1964 Bellel 2000 Deluxe
|Body and chassis|
|Body style||4-door sedan
4-door station wagon
|Engine||1.5 L GL150 I4
2.0 L I4
1999 cc DL200 diesel I4
1991 cc DL201 diesel I4
|Wheelbase||2,530 mm (100 in)|
|Length||4,485 mm (176.6 in) wagon
4,470 mm (176 in) sedan
|Width||1,690 mm (67 in)|
|Height||1,500 mm (59 in)
1,515 mm (59.6 in)sedan
|Curb weight||1,190 kg (2,620 lb)
1,295 mm (51.0 in)wagon
|Predecessor||Isuzu Hillman Minx|
The Isuzu Bellel was a compact car produced by the Japanese Automobile manufacturer Isuzu between 1961 until 1966. It was the company's first independent design, and also Japan's first passenger car with a diesel engine. It was available as a four-door sedan and a five-door station wagon, called the Bellel Express. The name "Bellel" resulted from combining the English word "bell" with the Roman numeral "L", equalling 50, and thus the name was supposed to represent "fifty Bells" (Isuzu literally means "fifty bells" in Japanese). Production began in time for the 1964 Summer Olympics held in Tokyo in October 1964.

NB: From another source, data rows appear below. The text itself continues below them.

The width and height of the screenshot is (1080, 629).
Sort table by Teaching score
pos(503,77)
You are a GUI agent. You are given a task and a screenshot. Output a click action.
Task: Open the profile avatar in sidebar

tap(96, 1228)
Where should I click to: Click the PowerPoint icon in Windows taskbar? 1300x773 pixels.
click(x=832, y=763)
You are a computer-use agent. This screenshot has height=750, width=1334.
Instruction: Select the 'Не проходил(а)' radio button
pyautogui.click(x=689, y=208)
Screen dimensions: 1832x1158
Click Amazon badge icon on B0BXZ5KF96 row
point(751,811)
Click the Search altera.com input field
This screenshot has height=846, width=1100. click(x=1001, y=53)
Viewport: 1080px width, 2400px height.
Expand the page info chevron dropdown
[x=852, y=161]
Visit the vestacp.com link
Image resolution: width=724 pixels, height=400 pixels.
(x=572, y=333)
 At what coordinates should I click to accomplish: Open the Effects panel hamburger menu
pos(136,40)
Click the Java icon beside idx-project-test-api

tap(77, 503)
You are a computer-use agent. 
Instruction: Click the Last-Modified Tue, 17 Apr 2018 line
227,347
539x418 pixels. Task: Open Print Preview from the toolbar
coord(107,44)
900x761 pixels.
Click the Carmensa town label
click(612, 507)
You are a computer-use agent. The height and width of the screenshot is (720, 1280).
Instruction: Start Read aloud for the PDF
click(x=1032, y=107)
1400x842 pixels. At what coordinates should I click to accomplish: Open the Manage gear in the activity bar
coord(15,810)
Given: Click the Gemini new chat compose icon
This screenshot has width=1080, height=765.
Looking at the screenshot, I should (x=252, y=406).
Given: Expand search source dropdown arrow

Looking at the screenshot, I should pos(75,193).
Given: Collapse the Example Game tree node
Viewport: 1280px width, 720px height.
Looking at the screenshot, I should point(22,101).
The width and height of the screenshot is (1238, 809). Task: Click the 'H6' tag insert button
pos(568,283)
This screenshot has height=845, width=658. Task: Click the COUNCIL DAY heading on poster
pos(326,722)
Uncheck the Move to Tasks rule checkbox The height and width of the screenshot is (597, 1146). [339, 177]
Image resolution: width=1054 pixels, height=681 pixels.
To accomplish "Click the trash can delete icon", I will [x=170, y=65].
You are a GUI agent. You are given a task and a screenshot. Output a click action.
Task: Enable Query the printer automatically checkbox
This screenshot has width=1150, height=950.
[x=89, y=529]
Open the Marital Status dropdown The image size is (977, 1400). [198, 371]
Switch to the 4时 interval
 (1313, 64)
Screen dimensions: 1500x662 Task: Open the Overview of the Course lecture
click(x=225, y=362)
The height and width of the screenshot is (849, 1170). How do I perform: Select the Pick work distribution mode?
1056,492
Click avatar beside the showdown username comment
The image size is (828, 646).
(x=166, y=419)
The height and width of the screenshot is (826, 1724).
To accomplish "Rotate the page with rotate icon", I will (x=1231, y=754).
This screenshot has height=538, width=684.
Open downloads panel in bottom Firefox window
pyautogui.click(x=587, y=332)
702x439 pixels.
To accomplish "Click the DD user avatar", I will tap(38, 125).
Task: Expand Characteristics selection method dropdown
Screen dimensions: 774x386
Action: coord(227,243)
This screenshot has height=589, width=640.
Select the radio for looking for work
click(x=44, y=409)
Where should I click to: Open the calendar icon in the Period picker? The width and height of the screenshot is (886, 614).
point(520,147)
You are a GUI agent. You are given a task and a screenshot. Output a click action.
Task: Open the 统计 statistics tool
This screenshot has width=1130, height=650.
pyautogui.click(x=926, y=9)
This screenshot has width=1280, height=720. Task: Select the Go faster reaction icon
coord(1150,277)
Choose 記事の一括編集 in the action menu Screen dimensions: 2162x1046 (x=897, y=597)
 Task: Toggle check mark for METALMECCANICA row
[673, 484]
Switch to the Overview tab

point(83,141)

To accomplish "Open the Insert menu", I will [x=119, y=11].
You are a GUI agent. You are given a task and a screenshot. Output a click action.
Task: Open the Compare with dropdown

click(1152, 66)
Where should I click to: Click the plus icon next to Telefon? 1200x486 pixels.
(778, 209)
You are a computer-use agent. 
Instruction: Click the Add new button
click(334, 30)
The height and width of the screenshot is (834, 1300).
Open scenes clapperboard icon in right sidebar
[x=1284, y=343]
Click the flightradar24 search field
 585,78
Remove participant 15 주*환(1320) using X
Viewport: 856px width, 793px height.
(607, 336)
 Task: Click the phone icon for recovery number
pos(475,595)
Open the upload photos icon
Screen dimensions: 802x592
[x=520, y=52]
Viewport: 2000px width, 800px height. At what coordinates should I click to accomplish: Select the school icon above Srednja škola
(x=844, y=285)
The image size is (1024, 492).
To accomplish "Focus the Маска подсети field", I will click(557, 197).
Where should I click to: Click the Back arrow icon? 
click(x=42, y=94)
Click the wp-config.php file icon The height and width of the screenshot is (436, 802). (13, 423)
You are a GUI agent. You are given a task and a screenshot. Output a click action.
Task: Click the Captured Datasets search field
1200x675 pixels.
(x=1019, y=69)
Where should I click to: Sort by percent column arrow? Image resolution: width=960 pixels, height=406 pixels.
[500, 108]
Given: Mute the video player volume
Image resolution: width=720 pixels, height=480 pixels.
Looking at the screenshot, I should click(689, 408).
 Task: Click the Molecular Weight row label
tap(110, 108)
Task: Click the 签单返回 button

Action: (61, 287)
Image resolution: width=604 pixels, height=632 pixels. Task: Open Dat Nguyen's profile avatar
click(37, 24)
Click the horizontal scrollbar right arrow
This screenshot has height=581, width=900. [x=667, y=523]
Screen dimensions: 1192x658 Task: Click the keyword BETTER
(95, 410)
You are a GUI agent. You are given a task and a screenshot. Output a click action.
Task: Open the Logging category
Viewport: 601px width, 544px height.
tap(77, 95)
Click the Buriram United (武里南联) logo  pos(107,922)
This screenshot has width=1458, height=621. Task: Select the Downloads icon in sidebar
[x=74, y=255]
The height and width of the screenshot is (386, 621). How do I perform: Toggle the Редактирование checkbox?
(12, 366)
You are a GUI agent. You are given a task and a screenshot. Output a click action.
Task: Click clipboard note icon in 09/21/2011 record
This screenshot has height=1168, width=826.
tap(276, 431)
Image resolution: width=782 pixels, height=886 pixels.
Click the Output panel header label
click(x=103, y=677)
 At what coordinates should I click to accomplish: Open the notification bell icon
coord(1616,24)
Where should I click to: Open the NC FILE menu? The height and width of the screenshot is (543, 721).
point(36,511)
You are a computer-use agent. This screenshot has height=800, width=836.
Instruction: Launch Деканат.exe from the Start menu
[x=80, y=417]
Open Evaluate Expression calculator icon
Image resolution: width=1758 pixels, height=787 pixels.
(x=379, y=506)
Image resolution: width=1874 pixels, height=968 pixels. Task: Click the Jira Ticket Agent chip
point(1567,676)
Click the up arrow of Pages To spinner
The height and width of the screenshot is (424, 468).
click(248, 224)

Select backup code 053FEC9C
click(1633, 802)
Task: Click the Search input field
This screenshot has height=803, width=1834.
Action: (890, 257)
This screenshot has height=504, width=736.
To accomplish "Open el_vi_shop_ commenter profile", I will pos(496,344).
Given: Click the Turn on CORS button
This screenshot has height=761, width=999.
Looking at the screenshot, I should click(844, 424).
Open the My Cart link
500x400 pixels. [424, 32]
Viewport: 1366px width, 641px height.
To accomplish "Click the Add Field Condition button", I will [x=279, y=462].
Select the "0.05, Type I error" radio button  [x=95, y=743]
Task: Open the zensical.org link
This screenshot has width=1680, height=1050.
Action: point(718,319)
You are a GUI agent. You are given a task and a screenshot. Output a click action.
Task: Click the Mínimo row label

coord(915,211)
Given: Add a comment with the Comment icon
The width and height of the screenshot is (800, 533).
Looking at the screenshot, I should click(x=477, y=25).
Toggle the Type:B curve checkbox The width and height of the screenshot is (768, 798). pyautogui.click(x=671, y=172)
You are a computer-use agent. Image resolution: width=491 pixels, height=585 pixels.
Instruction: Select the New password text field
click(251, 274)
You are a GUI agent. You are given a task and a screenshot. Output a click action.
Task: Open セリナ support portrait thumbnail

The Bellel was fitted with 1.5 L and 2.0 L gasoline OHV engines, and also the aforementioned 55 PS (40 kW) 2.0 L diesel (DL201) engine. The original diesel engine was called the DL200; it offered 52 PS (38 kW). All engines were mated with a four-speed manual transmission with the shifter mounted on the steering column. The suspension setup was modeled after the Hillman Minx, which was previously manufactured by Isuzu under a license agreement with the Rootes Group.
The original front end on the 1961 model was fitted with stacked headlamps similar to the Nissan Cedric. However, in 1962, a simple twin headlight configuration was used. Initially, the Bellels had quite original, triangular taillights, but these were dropped in October 1965 for a late facelift in an attempt to afford the Bellel a more formal, upscale and mainstream look. The facelift also included changes to the front fascia, where the previous single round headlights paired with smaller turn signals were replaced by quad round headlights arranged horizontally.
The diesel engine - a first for a Japanese passenger car - made the Bellel popular for commercial applications, such as taxicab services. This partially helped to offset the Bellel's relative unpopularity with private customers, which resulted from the harshness of the early diesel engine and peculiar styling. A small number of these cars found their way into other countries, with left-hand drive. 37,206 Bellels were manufactured in total, with production coming to an end in May 1967.
- An essay on the Bellel in Japanese
- Images of Isuzu Bellel
- Pre-facelift Bellels for sale (notice the triangular taillights)
- 1964 Bellel's role as a taxi in the 1966 movie "What's Up, Tiger Lily?"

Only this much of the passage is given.